Taxation-Public Purpose-Validity of Seed Grain Law-State v. Wienrich (Montana, February 1, 1918, 170 Pac. 942). A suit for injunction was brought to restrain the holding of a county election to pass upon the issuance of $300,000 worth of bonds to be loaned to needy farmers in accordance with the provisions of the Montana seed grain law of 1915. Inasmuch as the amount of this proposed bond issue was in excess of the limit set by law the injunction was granted. The state supreme court took the opportunity, however, to examine carefully the question of the constitutionality of the seed grain law in its broader aspects. While, strictly speaking, the discussion of these constitutional questions may be regarded as obiter dicta, it seems clear that it was intended by the court to be an authoritative pronouncement upon those questions. The law was held to be constitutional. The statute provided for the loaning of money to "needy farmers who are unable to procure seed," and made such loans a lien upon the crops and land of the farmers who received them. This does not involve an exercise of the taxing power for a nonpublic purpose. The constitution.

of the state permits the counties to provide for "those inhabitants, who, by reason of age, infirmity or other misfortune, may have claims upon the sympathy and aid of society." This is broad enough to include farmers who, by reason of the failure of their crops, are brought to the edge of ruin and who without help will become charges upon public charity. Loans of public money to such persons are for a public purpose. The conflicting view expressed by the supreme court of Kansas in 1875 (State v. Osawkee Township, 14 Kan. 418; 19 Am.
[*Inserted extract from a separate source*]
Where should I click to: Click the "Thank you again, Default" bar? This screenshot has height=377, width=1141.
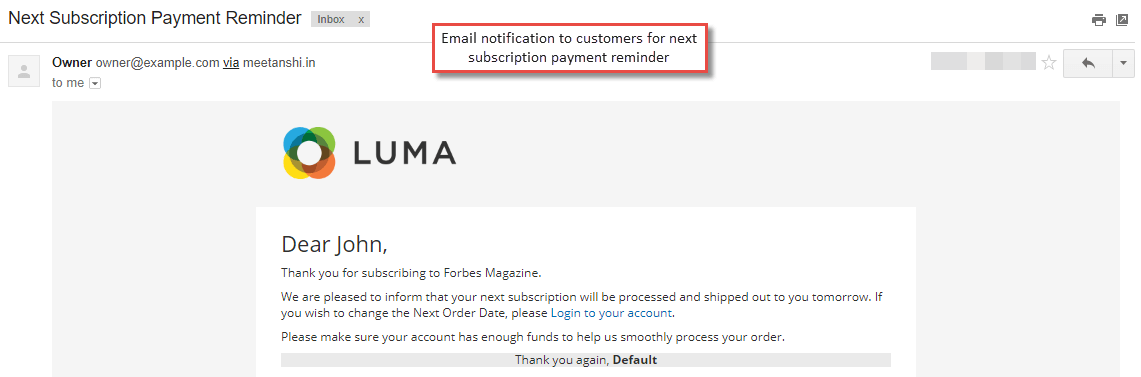(x=586, y=360)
Rep. 99) merely "shows how even mighty minds are circumscribed by the spirit of their time." The statute in the present case confined the benefits of the act to those needy farmers who were resident freeholders, and thereby raised the question of arbitrary discrimination against homesteaders and renters. On the theory that the court should so construe a law as to validate it if that can be done without violence to its language, the court held that both the tenant farmer and the homesteader could take advantage of the provisions of the law, such an interpretation being in harmony with its general purpose. This case is in harmony with decisions handed down by the supreme courts of North Dakota and Minnesota. See State v. Nelson County (1 N. D. 88; 45 N. W. 33) and Deering and Co. v. Peterson (75 Minn. 118; 77 N. W. 568).

War Problems. Alien Enemies-Nonresident-License Under Trading With the Enemy Act. Hungarian General Credit Bank v. Titus (New York, Appellate Division, April 5, 1918, 169 N. Y. Supp. 926). The plaintiff was a Hungarian corporation. It held the defendant's promissory note for $5000. In accordance with the provisions of the Trading With the Enemy Act the attorney for the plaintiff corporation applied to the alien property custodian and secured from him a license permitting the prosecution of an action to collect the note. It is here held that there is no authority in the statute for the issuance of such a license. The act provides that under certain conditions the President may authorize the licensing of nonresident alien enemies to carry on business in this country, and that such licensees may sue in any cause of action arising out of the business they are licensed to carry on. The plaintiff had no such license to do business in the United States and could not, therefore, be given a license to sue in the courts of this country. The action was accordingly stayed until the close of the war.